The ninth season of the American animated television series The Simpsons originally aired on the Fox network between September 1997 and May 1998, beginning on Sunday, September 21, 1997, with "The City of New York vs. Homer Simpson". With Mike Scully as showrunner for the ninth production season, the aired season contained three episodes which were hold-over episodes from season eight, which Bill Oakley and Josh Weinstein ran, while the season was produced by Gracie Films and 20th Century Fox Television. It also contained two episodes which were run by David Mirkin, and another two hold-over episodes which were run by Al Jean and Mike Reiss.
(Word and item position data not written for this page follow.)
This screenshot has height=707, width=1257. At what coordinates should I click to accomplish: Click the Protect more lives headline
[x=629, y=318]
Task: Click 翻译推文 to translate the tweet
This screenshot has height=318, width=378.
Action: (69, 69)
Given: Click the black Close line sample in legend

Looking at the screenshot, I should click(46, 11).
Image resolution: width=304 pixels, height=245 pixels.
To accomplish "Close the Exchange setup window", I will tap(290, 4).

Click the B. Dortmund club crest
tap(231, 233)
Season nine won three Emmy Awards: "Trash of the Titans" for Primetime Emmy Award for Outstanding Animated Program (for Programming Less Than One Hour) in 1998, Hank Azaria won "Outstanding Voice-Over Performance" for the voice of Apu Nahasapeemapetilon, and Alf Clausen and Ken Keeler won the "Outstanding Music and Lyrics" award. Clausen was also nominated for "Outstanding Music Direction" and "Outstanding Music Composition for a Series (Dramatic Underscore)" for "Treehouse of Horror VIII". Season nine was also nominated for a "Best Network Television Series" award by the Saturn Awards and "Best Sound Editing" for a Golden Reel Award.
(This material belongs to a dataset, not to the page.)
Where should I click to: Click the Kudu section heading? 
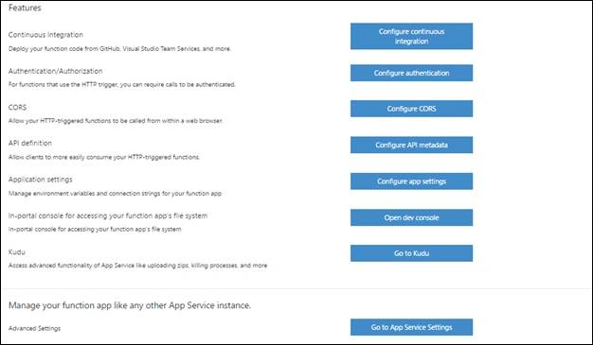coord(17,251)
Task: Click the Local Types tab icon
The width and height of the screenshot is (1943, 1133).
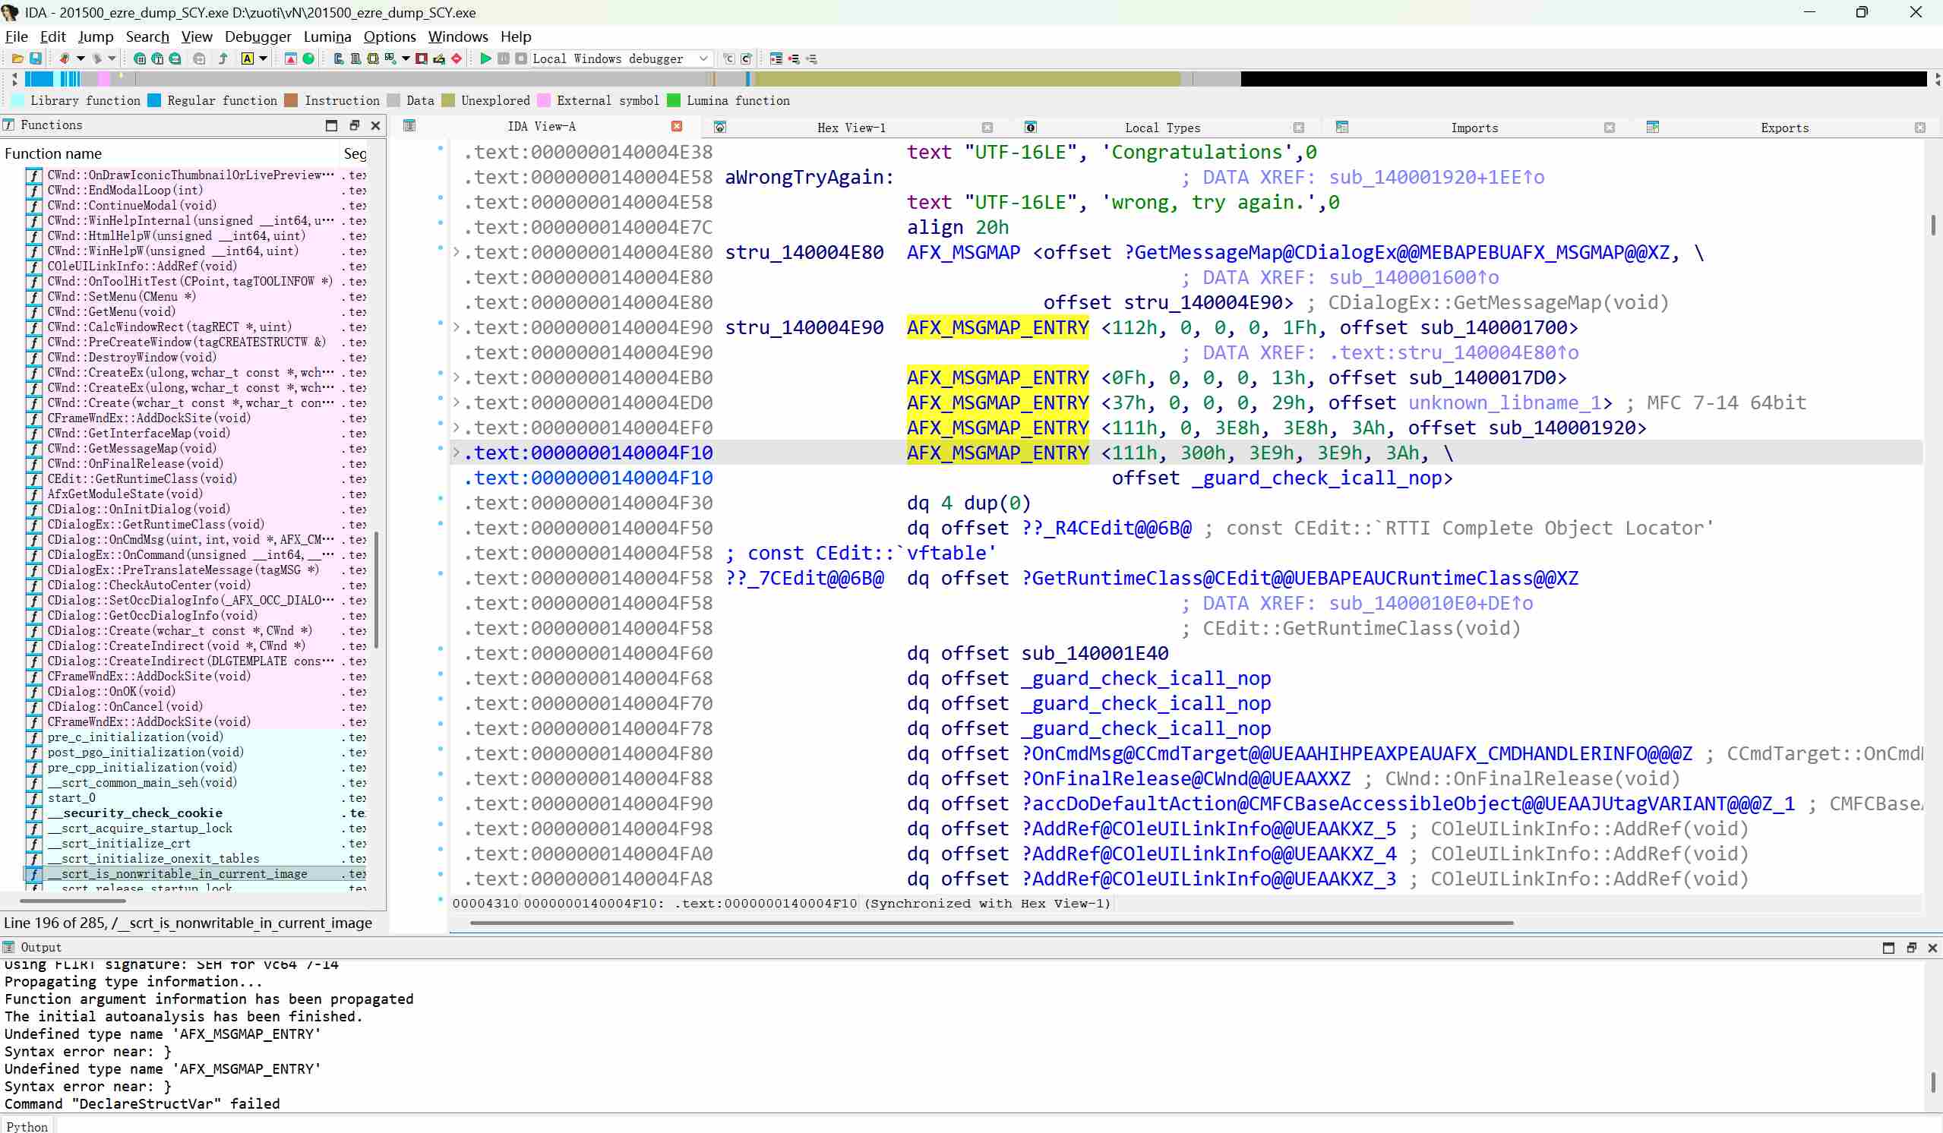Action: coord(1030,127)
The Simpsons 9th Season DVD was released on December 19, 2006 in Region 1, January 29, 2007 in Region 2 and March 21, 2007 in Region 4. The DVD was released in two different forms: a Lisa-shaped head, to match the Maggie, Homer and Marge shaped heads from the three previous DVD sets, and also a standard rectangular shaped box. Like the previous DVD sets, both versions are available for sale separately.

Voice cast & characters

 

This is the last season to feature the character Lionel Hutz, voiced by Phil Hartman. Following Hartman's death on May 28, 1998, Hutz was retired along with Hartman's  other recurring character Troy McClure; his final speaking role as Hutz was five months earlier, in the episode "Realty Bites", and has since occasionally appeared as a  background character.

Main cast
 Dan Castellaneta as Homer Simpson, Grampa Simpson, Krusty the Clown, Groundskeeper Willie, Barney Gumble, Santa's Little Helper, and various others
 Julie Kavner as Marge Simpson, Patty Bouvier, Selma Bouvier and various others
 Nancy Cartwright as Bart Simpson, Nelson Muntz, Ralph Wiggum and various others
 Yeardley Smith as Lisa Simpson
 Harry Shearer as Mr. Burns, Waylon Smithers, Ned Flanders, Principal Skinner, Lenny Leonard, Kent Brockman, Reverend Lovejoy, and various others
 Hank Azaria as Moe Szyslak, Chief Wiggum, Professor Frink, Comic Book Guy, Apu, Bumblebee Man and various others

Recurring
 Pamela Hayden as Milhouse van Houten, Jimbo Jones
 Maggie Roswell as Maude Flanders, Helen Lovejoy and Miss Hoover
 Russi Taylor as Martin Prince and Sherri and Terri
 Tress MacNeille as Agnes Skinner
 Marcia Wallace as Edna Krabappel
 Frank Welker as various animals

Guest stars

 Phil Hartman as Troy McClure, Lionel Hutz and Noah (various episodes)
 Martin Sheen as the real Seymour Skinner ("The Principal and the Pauper")
 Fyvush Finkel as himself playing Krusty the Clown ("Lisa's Sax")
 Joe Namath as himself ("Bart Star")
 Roy Firestone as himself ("Bart Star")
 Mike Judge as Hank Hill ("Bart Star")
 Andrea Martin as Apu's mother("The Two Mrs. Nahasapeemapetilons")
 Jan Hooks as Manjula Nahasapeemapetilon ("The Two Mrs. Nahasapeemapetilons")
 Stephen Jay Gould as himself ("Lisa the Skeptic")
 Alex Trebek as himself("Miracle on Evergreen Terrace")
 Jim Varney as Cooder ("Bart Carny")
 James Earl Jones as the narrator ("Das Bus")
Jack Ong as the Chinese fisherman ("Das Bus")
 Jay Leno, Bruce Baum, Janeane Garofalo, Bobcat Goldthwait, Hank Williams Jr. and Steven Wright as themselves ("The Last Temptation of Krust")
 Helen Hunt as Renee ("Dumbbell Indemnity")
 Rod Steiger as Captain Tenille ("Simpson Tide")
 Bob Denver as himself ("Simpson Tide")
 Michael Carrington as Drill Sergeant ("Simpson Tide")
 Paul Winfield as Lucius Sweet ("The Trouble with Trillions")
 Steve Martin as Ray Patterson ("Trash of the Titans")
 U2 as themselves ("Trash of the Titans")
 Paul McGuinness as himself ("Trash of the Titans")
 Brendan Fraser as Brad("King of the Hill")
 Steven Weber as Neil ("King of the Hill")

Reception
The ninth season is considered by some fans and critics to be the end of the Golden Age of The Simpsons. Alasdair Wilkins of The AV Club said: "From here on out, we're in The Simpsons' decline phase, though there's plenty of room to disagree just how stark the drop-off actually was." On Rotten Tomatoes, the ninth season of The Simpsons has a 67% approval rating based on 6 critical  reviews.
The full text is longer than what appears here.